Wer im Hochsommer nach Åland reist, erlebt etwas Besonderes: Die Nacht wird nie wirklich dunkel. Der Himmel leuchtet stundenlang in warmen Rosa- und Goldtönen, das Wasser spiegelt das Licht, und die Stille des Archipels wirkt fast unwirklich. Hier erfahrt ihr, was hinter dem Begriff Mitternachtssonne auf Åland steckt und wie ihr das Phänomen am besten erlebt.
Echte Mitternachtssonne oder helle Nächte?
Åland liegt bei etwa 60 Grad nördlicher Breite, deutlich südlich des Polarkreises, der erst bei rund 66,5 Grad beginnt. Eine echte Mitternachtssonne, bei der die Sonne nie unter den Horizont sinkt, gibt es hier nicht.

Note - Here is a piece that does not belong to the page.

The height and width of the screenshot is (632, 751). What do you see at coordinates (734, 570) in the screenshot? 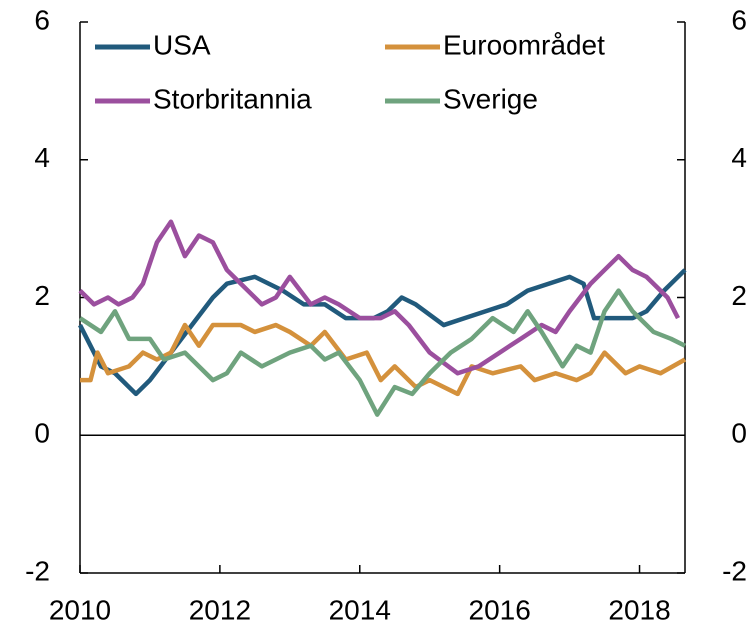
I see `y2-tick-label: -2` at bounding box center [734, 570].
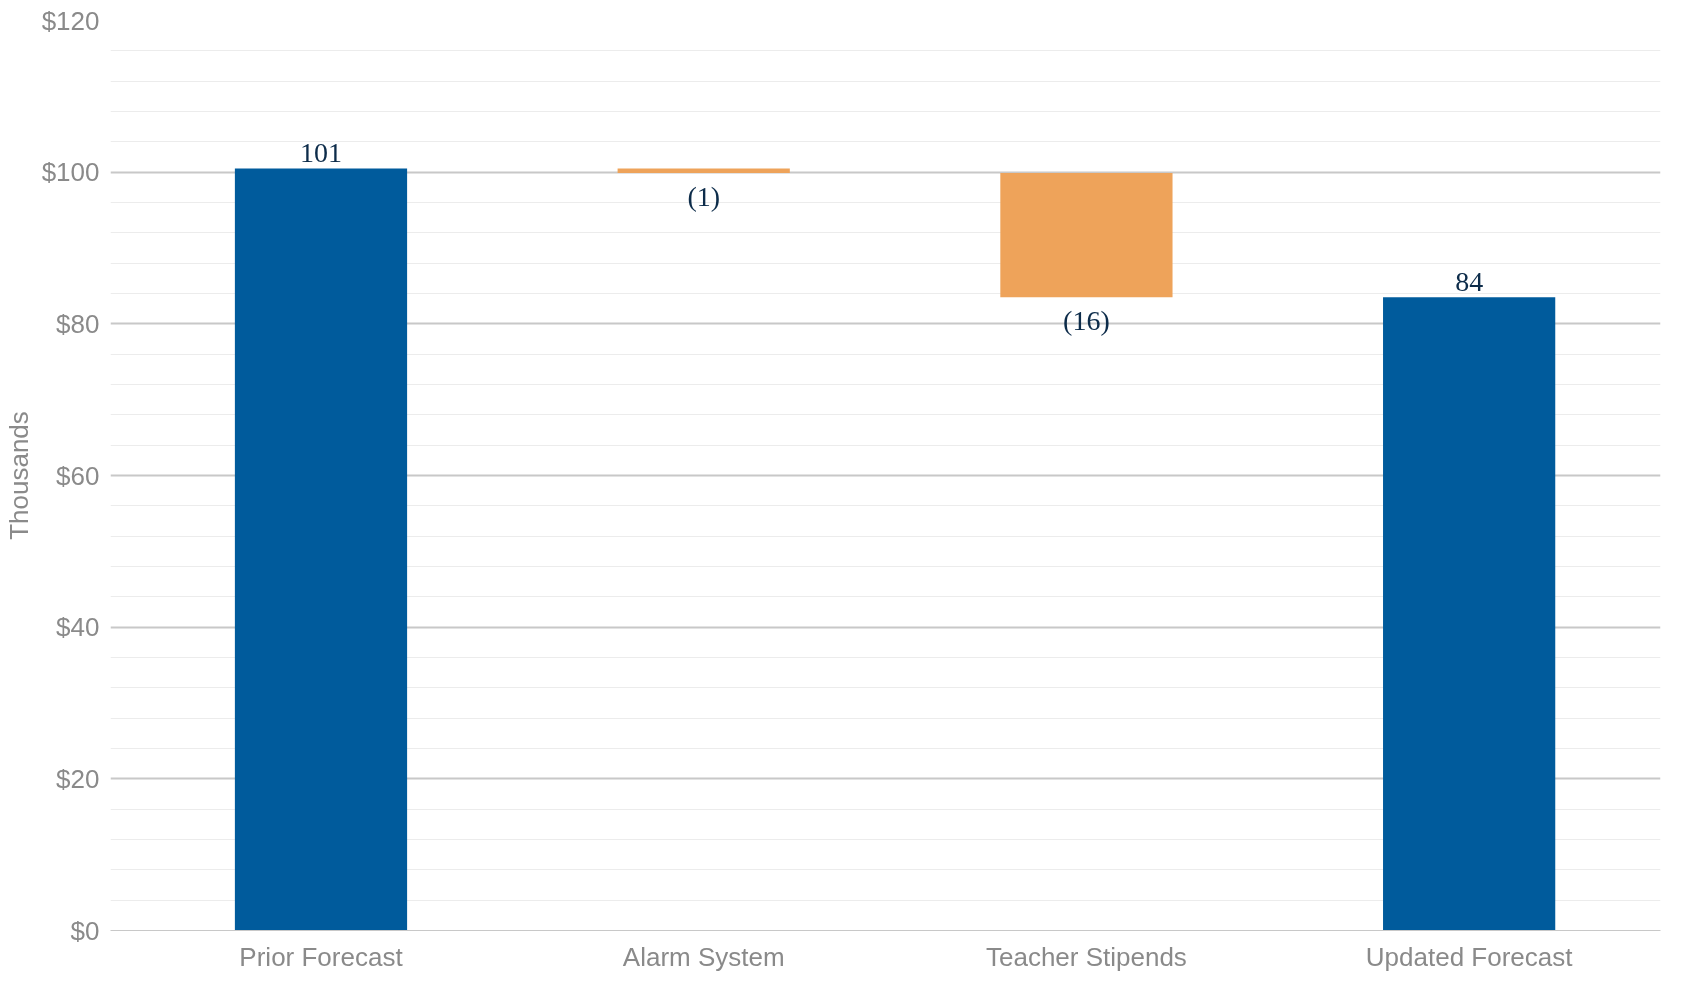  I want to click on x-tick-label: Teacher Stipends, so click(1086, 956).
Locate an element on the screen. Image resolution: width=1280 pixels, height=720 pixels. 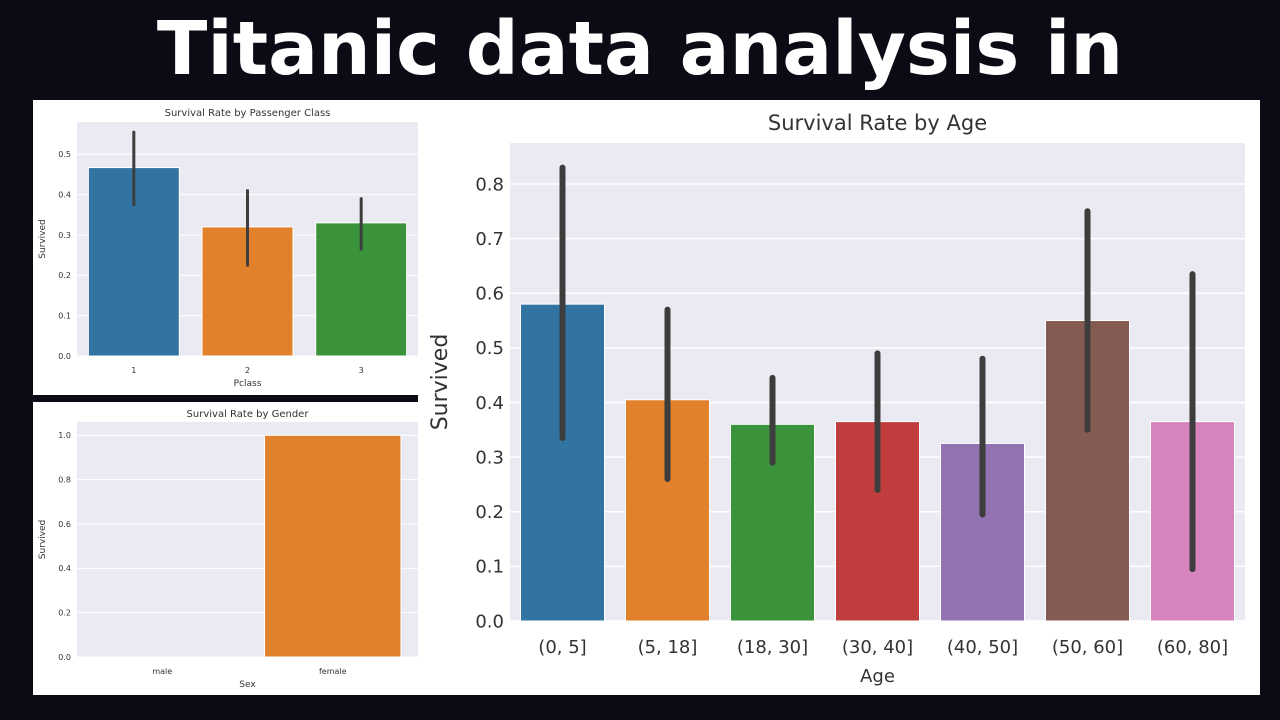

Was Åland stattdessen bietet, sind sogenannte helle Nächte. Rund um die Sommersonnenwende Ende Juni geht die Sonne zwar kurz unter, aber es wird kaum dunkel. Die Dämmerung geht nahtlos in die Morgendämmerung über, und der Himmel bleibt bis weit nach Mitternacht hell erleuchtet. Dieser Effekt ist besonders ausgeprägt in den Wochen um Midsommar, der traditionell um den 21. bis 24. Juni gefeiert wird. Auch Anfang Juli sind die Nächte noch bemerkenswert hell.
Die schönsten Orte für helle Sommernächte auf Åland
Das besondere Licht kommt am eindrucksvollsten zur Geltung, wenn man freien Blick auf Horizont und Wasser hat. Einige Orte, die sich besonders anbieten:
- Getabergen in Geta: Mit rund 107 Metern über dem Meeresspiegel einer der höchsten Punkte Ålands. Der Ausblick über den Archipel in der Abenddämmerung ist aussergewöhnlich.
- Ramsholmen bei Mariehamn: Das Naturschutzgebiet nahe der Hauptstadt bietet ruhige Wege direkt am Wasser, ideal für einen Abendspaziergang im goldenen Licht.
- Kastelholms Slott: Die mittelalterliche Burg, erstmals 1388 urkundlich erwähnt, wirkt im warmen Abendlicht besonders stimmungsvoll.
- Die äusseren Schären: Wer mit dem Fahrrad oder Boot in die abgelegeneren Teile des Archipels fährt, findet felsige Aussichtspunkte direkt über dem Meer.
Was ihr im hellen Sommerlicht unternehmen könnt
Die langen Tage und hellen Nächte laden dazu ein, den normalen Tagesrhythmus loszulassen:
- Radfahren am Abend: Åland ist bekannt für sein gut ausgebautes Radwegenetz. Eine Tour durch die Landschaft bei tiefstehender Abendsonne gehört zu den schönsten Erlebnissen der Insel.
- Angeln in der Dämmerung: Einheimische Fischarten wie Barsch, Hecht und Zander sind in den ruhigen Abendstunden besonders aktiv. Angelscheine für Åland werden getrennt vom finnischen Festland ausgestellt, informiert euch vor Ort über die aktuellen Regelungen.
- Midsommar-Feiern: Traditionelle Mittsommerfeste mit Tanz um die Maistange finden auf den Inseln statt. Informiert euch bei der lokalen Touristeninformation über Veranstaltungen in eurer Nähe.
- Schwimmen und Bootfahren: Das flache Wasser des Archipels erwärmt sich im Sommer angenehm. Viele Besucher geniessen ein Bad noch spät am Abend im hellen Schein der Dämmerung.
Häufig gestellte Fragen
Q: Wann sind die Nächte auf Åland am hellsten?A: Am hellsten sind die Nächte rund um die Sommersonnenwende Ende Juni. In den Wochen davor und danach, also grob von Mitte Juni bis Mitte Juli, sind die Nächte ebenfalls sehr hell und kaum dunkel.
Q: Brauche ich eine Schlafmaske auf Åland im Sommer?A: Das hängt von eurer Unterkunft ab. Wer empfindlich auf Licht reagiert, sollte sicherheitshalber eine Schlafmaske einpacken, da nicht alle Unterkünfte vollständig verdunkelnde Vorhänge haben.